**REQUIREMENT**
All entries should be copied exactly; the pictures stay out.

-=-=-=-=-

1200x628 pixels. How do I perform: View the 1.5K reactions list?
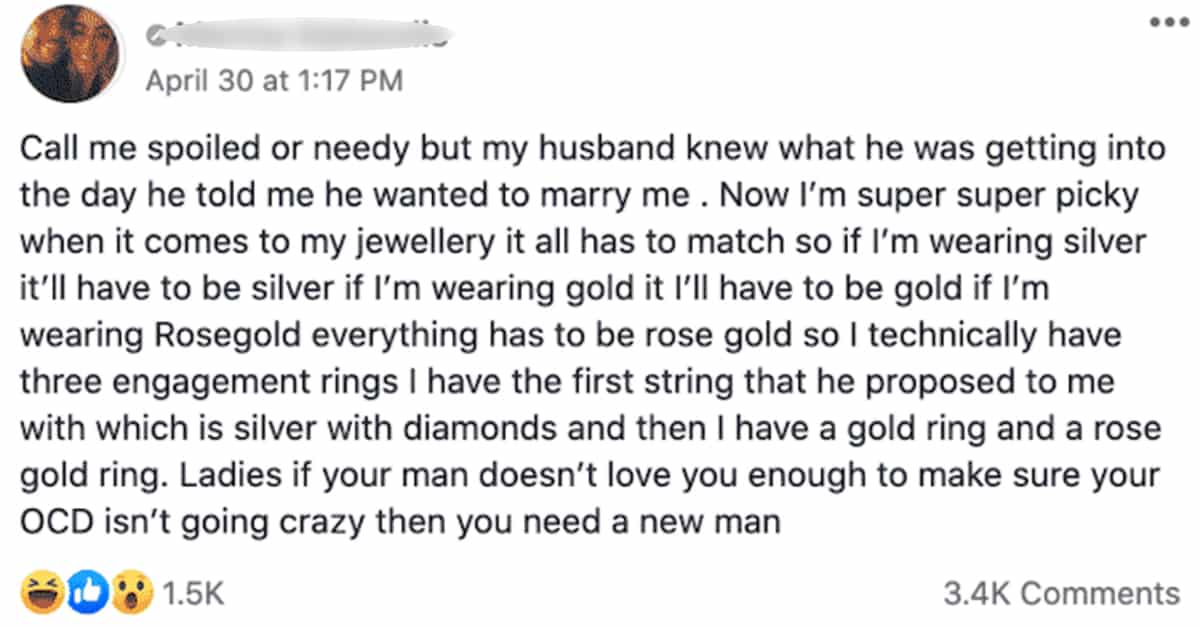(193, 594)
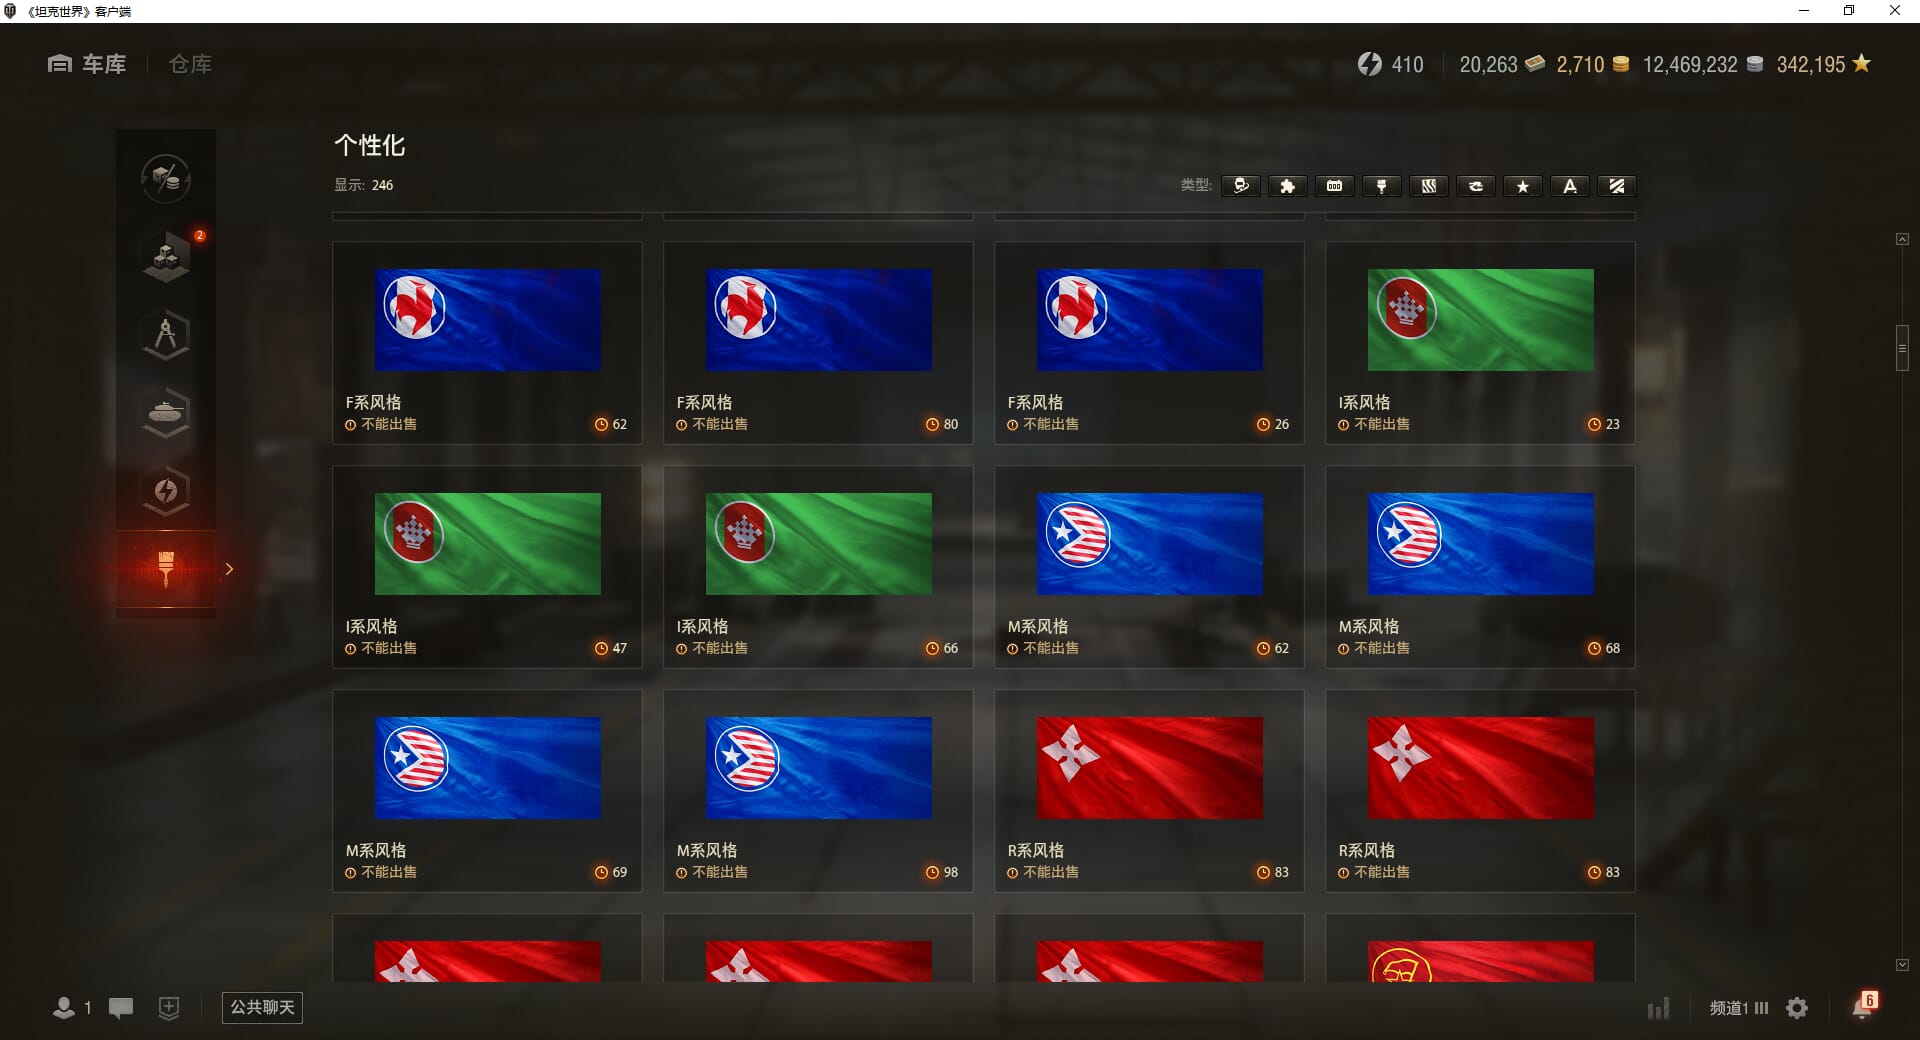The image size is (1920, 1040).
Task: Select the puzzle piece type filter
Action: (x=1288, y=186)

-=-=-=-=-

**RESULT BELOW**
1200x628 pixels. How do I perform: View the 1.5K reactions list?
(193, 594)
The image size is (1920, 1040).
Task: Select the puzzle piece type filter
Action: (x=1288, y=186)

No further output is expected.